## 正文

===

近日，北京大学生命科学学院、北大-清华生命科学联合中心郭强研究员课题组在Nucleic Acids Research杂志在线发表了题为“A transformation clustering algorithm and its application in polyribosomes structural profiling”的研究文章，并被评选为“突破进展（NAR Breakthrough Article）”。在本项工作中，研究者发展了一种用于分析细胞内生物大分子拓扑结构的聚类方法，并结合冷冻电子断层扫描技术，进一步分析了细胞内多聚核糖体（polyribosome）的原位结构。

随着冷冻电子断层扫描（Cryo_ET）技术的开发和进步， 研究者能在细胞生理状态下解析生物大分子的原位结构（1）。虽然目前开发了众多针对单个蛋白质结构解析的算法，但对大分子的空间组织或者所谓的“细胞内分子社会学“关注仍比较少，但这对于理解细胞功能而言是十分重要的。为此，郭强课题组和合作者发展了一种用于相邻生物大分子拓扑结构分析的聚类方法。在该方法中，研究者首先根据生物大分子在细胞内的位置和空间旋转角度定义了转化距离（transformation distance）来定量描述相邻生物大分子拓扑结构的相似度，并用于后续的聚类分析。

研究者将该方法用于检测和描述原核细胞和真核细胞胞质内多聚核糖体的结构特征，并完成了一整套多聚核糖体结构分析流程。研究发现细胞内核糖体之间呈现多种不同的规律排布，并可据此区分游离和内质网膜表面的核糖体。

===

## 所给条目
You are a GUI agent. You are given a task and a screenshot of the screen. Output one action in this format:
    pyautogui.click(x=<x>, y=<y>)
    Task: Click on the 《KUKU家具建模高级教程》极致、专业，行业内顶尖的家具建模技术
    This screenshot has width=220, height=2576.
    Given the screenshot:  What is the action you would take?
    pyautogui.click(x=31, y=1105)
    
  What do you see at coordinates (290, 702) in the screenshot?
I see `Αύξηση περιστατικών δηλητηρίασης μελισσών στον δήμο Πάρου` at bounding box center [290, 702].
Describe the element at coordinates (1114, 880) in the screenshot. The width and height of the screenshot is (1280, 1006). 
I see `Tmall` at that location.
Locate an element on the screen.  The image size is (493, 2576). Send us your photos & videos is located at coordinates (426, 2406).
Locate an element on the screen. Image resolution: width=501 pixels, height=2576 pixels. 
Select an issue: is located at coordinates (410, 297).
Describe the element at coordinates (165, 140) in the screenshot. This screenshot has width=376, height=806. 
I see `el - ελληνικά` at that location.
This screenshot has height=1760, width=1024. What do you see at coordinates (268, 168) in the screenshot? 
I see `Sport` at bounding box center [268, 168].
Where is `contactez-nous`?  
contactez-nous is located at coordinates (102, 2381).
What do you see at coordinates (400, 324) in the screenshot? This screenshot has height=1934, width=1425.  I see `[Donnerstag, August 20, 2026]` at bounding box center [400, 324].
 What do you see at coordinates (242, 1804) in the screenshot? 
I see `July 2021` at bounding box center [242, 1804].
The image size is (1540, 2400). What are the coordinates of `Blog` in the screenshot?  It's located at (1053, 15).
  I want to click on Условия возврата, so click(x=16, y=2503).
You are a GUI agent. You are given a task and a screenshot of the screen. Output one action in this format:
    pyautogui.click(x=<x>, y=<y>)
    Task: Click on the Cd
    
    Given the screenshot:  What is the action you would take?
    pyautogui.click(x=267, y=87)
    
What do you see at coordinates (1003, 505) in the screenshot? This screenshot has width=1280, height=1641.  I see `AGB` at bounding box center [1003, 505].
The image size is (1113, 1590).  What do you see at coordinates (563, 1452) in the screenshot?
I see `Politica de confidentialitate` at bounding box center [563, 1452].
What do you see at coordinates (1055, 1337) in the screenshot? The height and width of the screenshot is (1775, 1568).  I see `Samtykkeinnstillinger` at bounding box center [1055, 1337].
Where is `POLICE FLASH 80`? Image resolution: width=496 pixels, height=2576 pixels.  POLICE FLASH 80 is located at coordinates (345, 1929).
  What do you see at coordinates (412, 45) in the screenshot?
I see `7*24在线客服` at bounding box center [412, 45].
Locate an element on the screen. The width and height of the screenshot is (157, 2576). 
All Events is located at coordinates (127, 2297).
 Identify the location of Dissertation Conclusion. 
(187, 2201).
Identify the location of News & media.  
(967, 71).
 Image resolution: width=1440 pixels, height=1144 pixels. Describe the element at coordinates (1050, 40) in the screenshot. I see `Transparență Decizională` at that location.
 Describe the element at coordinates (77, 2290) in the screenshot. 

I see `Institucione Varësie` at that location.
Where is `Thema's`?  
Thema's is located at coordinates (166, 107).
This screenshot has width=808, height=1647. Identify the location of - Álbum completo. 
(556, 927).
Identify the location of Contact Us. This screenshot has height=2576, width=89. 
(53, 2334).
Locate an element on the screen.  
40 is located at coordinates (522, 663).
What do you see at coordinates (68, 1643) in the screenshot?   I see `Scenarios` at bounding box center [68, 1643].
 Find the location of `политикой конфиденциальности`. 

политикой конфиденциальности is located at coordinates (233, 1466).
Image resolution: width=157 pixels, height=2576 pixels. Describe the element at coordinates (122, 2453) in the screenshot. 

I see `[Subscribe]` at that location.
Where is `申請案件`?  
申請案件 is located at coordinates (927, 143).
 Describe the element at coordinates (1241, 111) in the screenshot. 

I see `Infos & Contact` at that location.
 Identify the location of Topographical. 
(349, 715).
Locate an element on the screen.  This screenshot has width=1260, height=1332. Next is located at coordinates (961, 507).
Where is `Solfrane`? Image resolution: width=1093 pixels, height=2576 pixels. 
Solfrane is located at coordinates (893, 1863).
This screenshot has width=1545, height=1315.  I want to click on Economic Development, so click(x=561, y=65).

===

## 任务目标
请判断以下三项陈述是否与正文相符。每项回答“是”或“否”，并原样引用正文中起决定作用的词句。
(a) 该研究文章发表在Nucleic Acids Research杂志上，并被评为“突破进展”。
(b) 目前针对单个蛋白质结构解析的算法还很少。
(c) 研究者只把该聚类方法用于真核细胞。

## 参考答案
(a) 是。「在Nucleic Acids Research杂志在线发表了」「并被评选为“突破进展（NAR Breakthrough Article）”」
(b) 否。「虽然目前开发了众多针对单个蛋白质结构解析的算法」
(c) 否。「研究者将该方法用于检测和描述原核细胞和真核细胞胞质内多聚核糖体的结构特征」